Hacker News new | ask | show | jobs
by Veserv 356 days ago
MMU hardware has a hardware-defined minimum mapping granularity (i.e. page size). On x86-64 this is 4KB. On ARMv8/v9 the specification allows runtime configuration for any of 4KB, 16KB, or 64KB as the minimum mapping granularity on a per-process basis, though the actual chip implementation is free to only support a subset of such configurations and still be conformant.

Implementations may also define certain sizes that are more efficient. On modern x86-64, large pages may allow 2MB, 1GB, 512 GB, etc. (multiples of 512) to be more efficient. On modern ARMv8/v9 there is similar large page support (the exact details depend on the minimum mapping granularity) and they may also support aligned, contiguous mappings which making other sizes efficient (the exact details are even more complicated than simple large pages and highly optional).

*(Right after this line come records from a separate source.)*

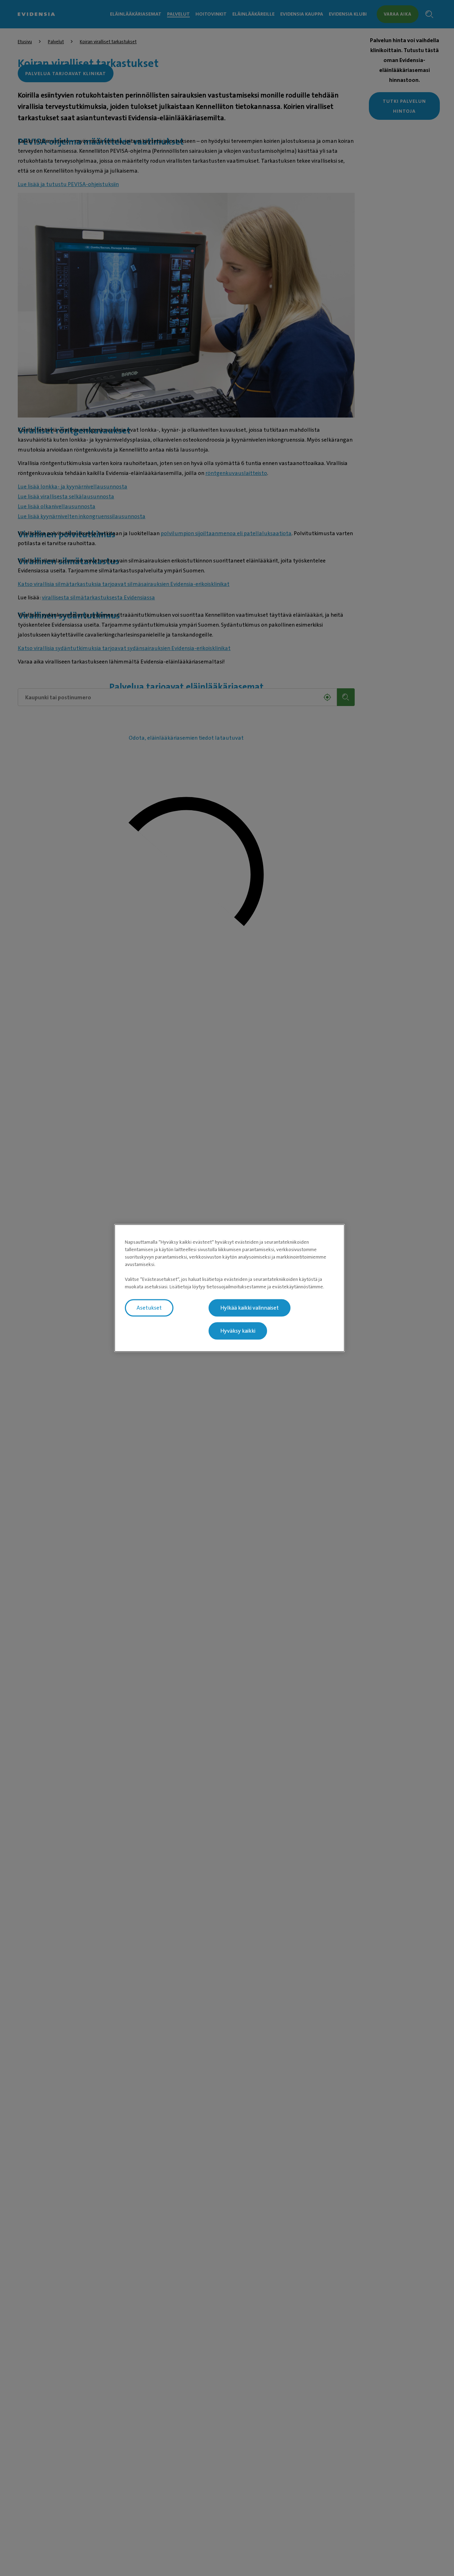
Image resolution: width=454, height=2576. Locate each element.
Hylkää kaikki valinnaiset (249, 1307)
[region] (229, 1288)
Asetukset (149, 1307)
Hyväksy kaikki (237, 1330)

As such, if you want to get just "1 byte", then you create a userspace allocator that asks for memory that conforms to the limits of the MMU and then it is the job of the userspace allocator to abstract that away for you by chopping it up under its own auspices.

1 comments

I suppose having some sort of minimum granularity for the MMU makes a lot of sense, but above that point, why limit the "steps" or the maximum? why not 4KB+2 for example (4098)? For the sake or discussion, let's say I have 128GB ram and 50TB page file, can that work? Why is a fixed-size page more efficient, is it because of offset calculations being simpler arithmetic operations? I figured the TLB is (or can be) a simple (large) table implemented in hardware, the simplicity translating into O(N) complexity. I am suspecting it might have to do with hardware cost?